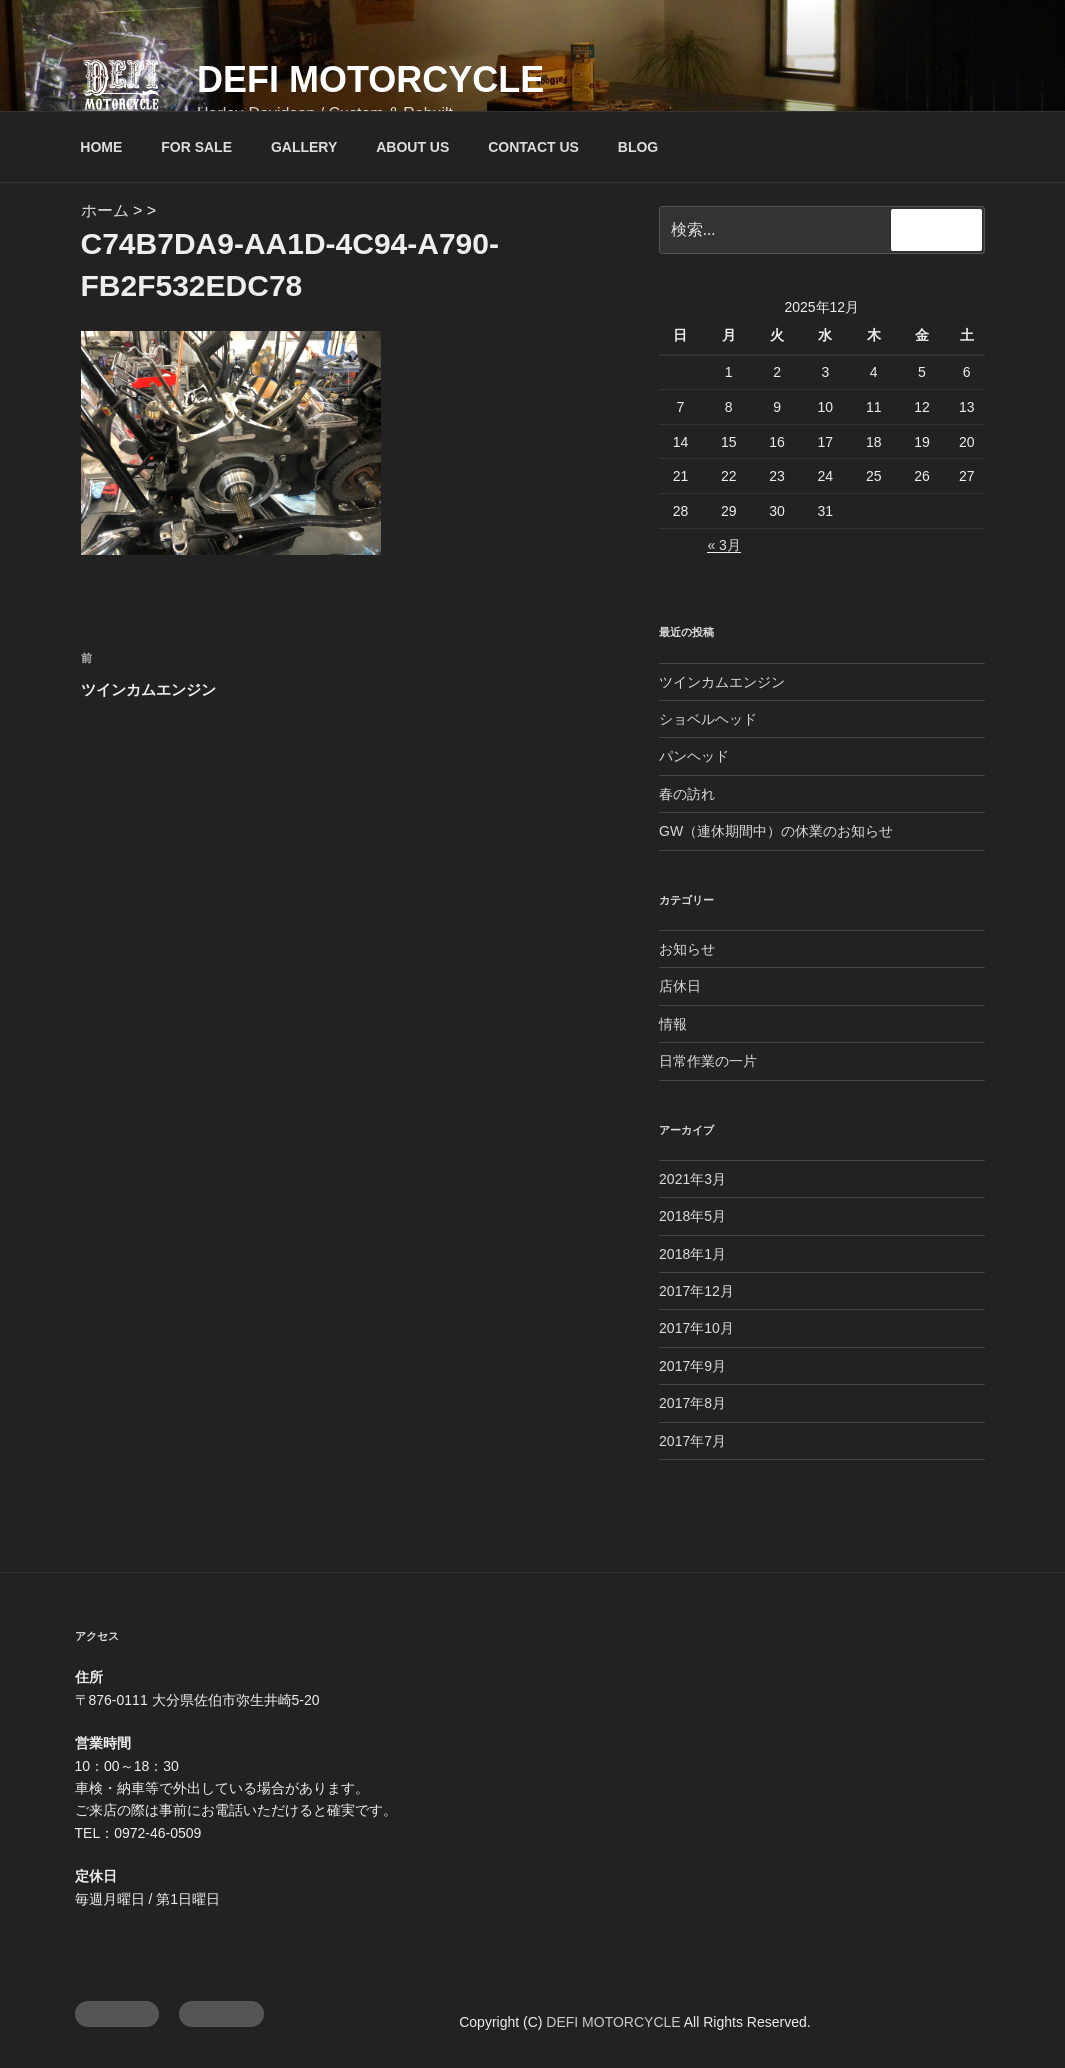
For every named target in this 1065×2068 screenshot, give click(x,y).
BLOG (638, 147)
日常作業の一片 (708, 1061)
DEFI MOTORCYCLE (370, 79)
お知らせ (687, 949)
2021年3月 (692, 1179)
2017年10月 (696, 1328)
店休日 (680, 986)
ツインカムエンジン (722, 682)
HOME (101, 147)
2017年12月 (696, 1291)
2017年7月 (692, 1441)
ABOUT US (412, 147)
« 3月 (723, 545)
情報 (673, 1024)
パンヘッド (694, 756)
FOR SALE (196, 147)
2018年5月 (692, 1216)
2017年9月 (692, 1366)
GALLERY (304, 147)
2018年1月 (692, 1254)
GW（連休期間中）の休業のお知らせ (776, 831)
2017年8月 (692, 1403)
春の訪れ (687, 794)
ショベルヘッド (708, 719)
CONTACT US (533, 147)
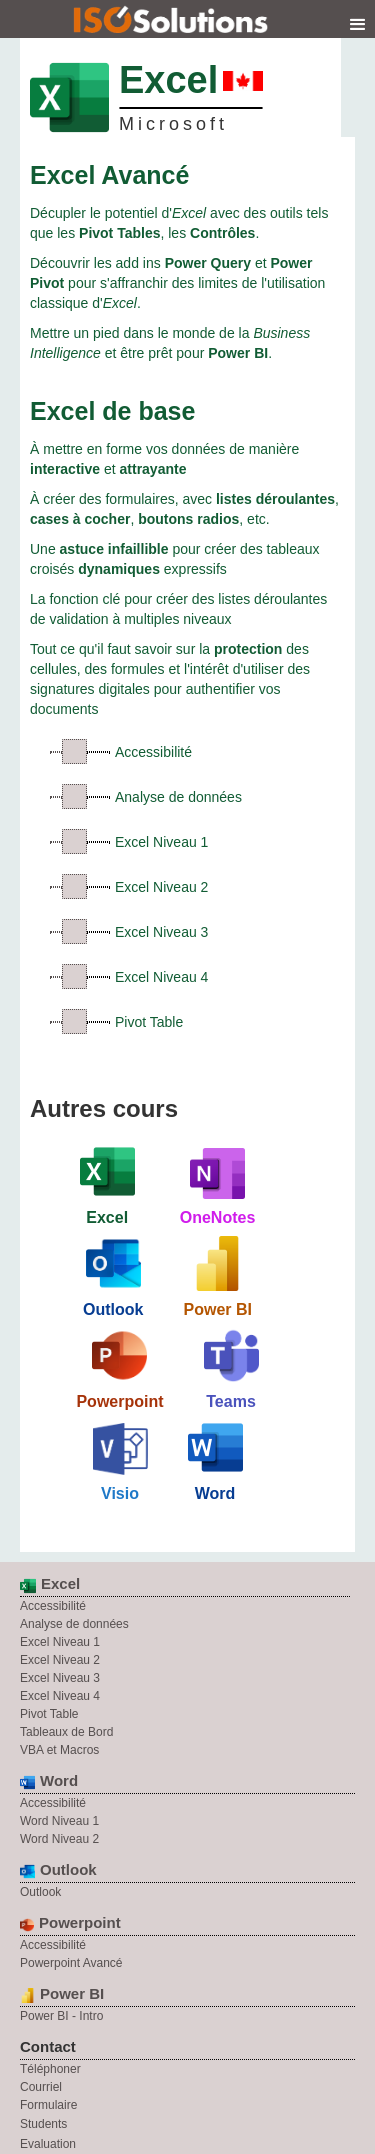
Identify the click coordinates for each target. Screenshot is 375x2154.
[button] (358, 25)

+++++

What the exercise asks: Put every line of the records above into a JSON list of strings, one string per line, and skip blank lines and the pictures.

Solution for this task:
[
  "For every named target in this 1065×2068 screenshot, give click(x,y).",
  "BLOG (638, 147)",
  "日常作業の一片 (708, 1061)",
  "DEFI MOTORCYCLE (370, 79)",
  "お知らせ (687, 949)",
  "2021年3月 (692, 1179)",
  "2017年10月 (696, 1328)",
  "店休日 (680, 986)",
  "ツインカムエンジン (722, 682)",
  "HOME (101, 147)",
  "2017年12月 (696, 1291)",
  "2017年7月 (692, 1441)",
  "ABOUT US (412, 147)",
  "« 3月 (723, 545)",
  "情報 (673, 1024)",
  "パンヘッド (694, 756)",
  "FOR SALE (196, 147)",
  "2018年5月 (692, 1216)",
  "2017年9月 (692, 1366)",
  "GALLERY (304, 147)",
  "2018年1月 (692, 1254)",
  "GW（連休期間中）の休業のお知らせ (776, 831)",
  "2017年8月 (692, 1403)",
  "春の訪れ (687, 794)",
  "ショベルヘッド (708, 719)",
  "CONTACT US (533, 147)",
  "Identify the click coordinates for each target. Screenshot is 375x2154.",
  "[button] (358, 25)"
]